Objective → Rewrite the part of the rows that opens with the line containing "The width and" and runs through the end of the rows, both ends included. Keep each request as it stands, shift every number in the answer coordinates by -57, and leave the pictures out.
=======
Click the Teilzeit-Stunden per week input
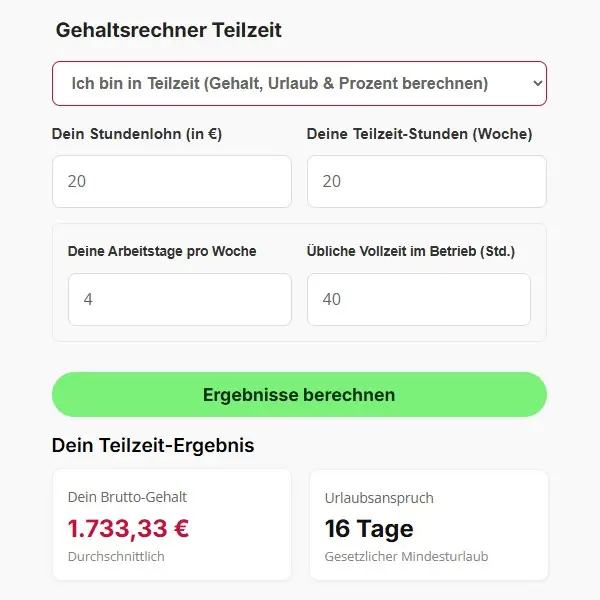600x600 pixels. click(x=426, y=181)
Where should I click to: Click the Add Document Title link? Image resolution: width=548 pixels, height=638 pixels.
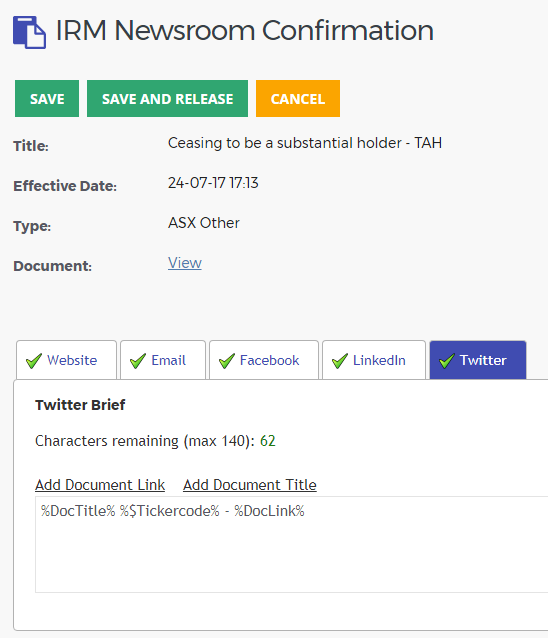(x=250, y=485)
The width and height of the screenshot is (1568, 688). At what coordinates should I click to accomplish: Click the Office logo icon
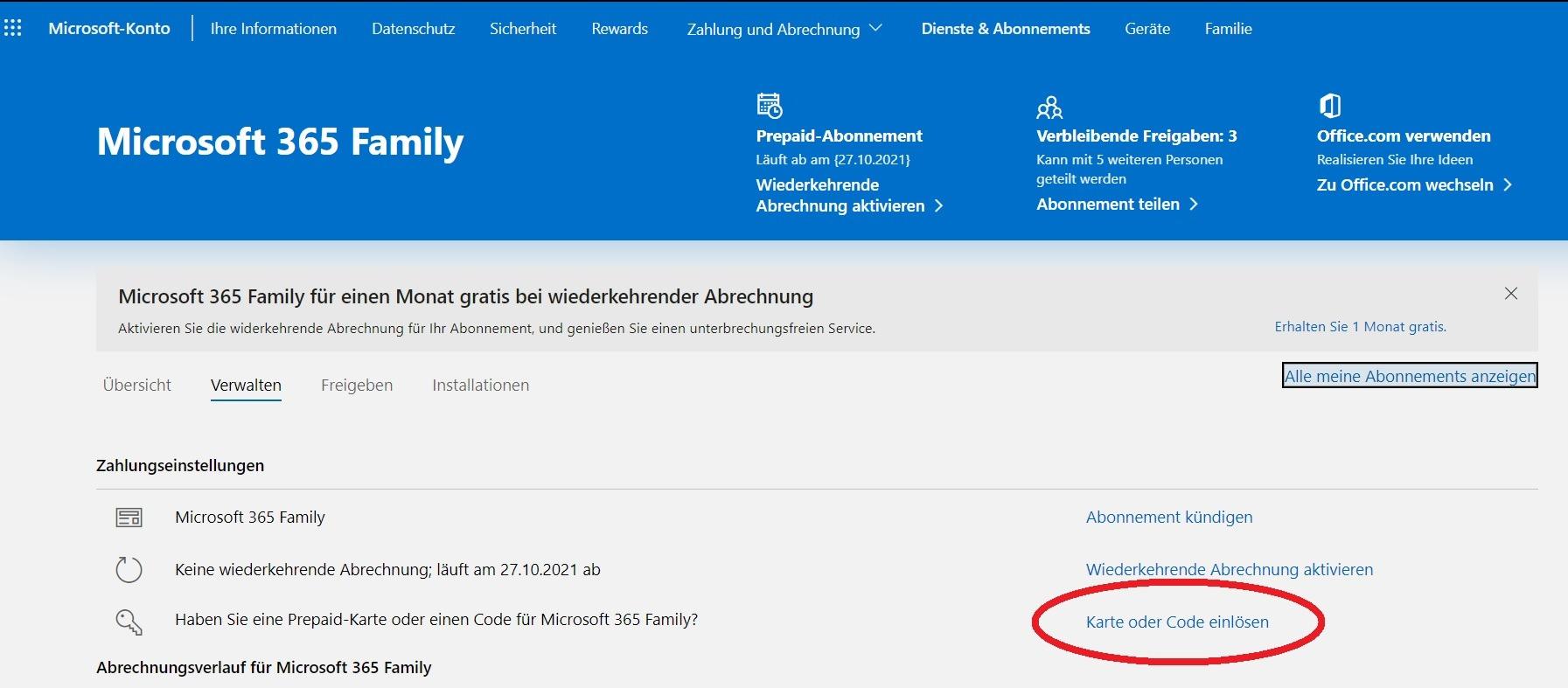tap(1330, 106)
=======
Response to this exercise →
The width and height of the screenshot is (1568, 688). At what coordinates should I click to accomplish: Click the Office logo icon
tap(1273, 49)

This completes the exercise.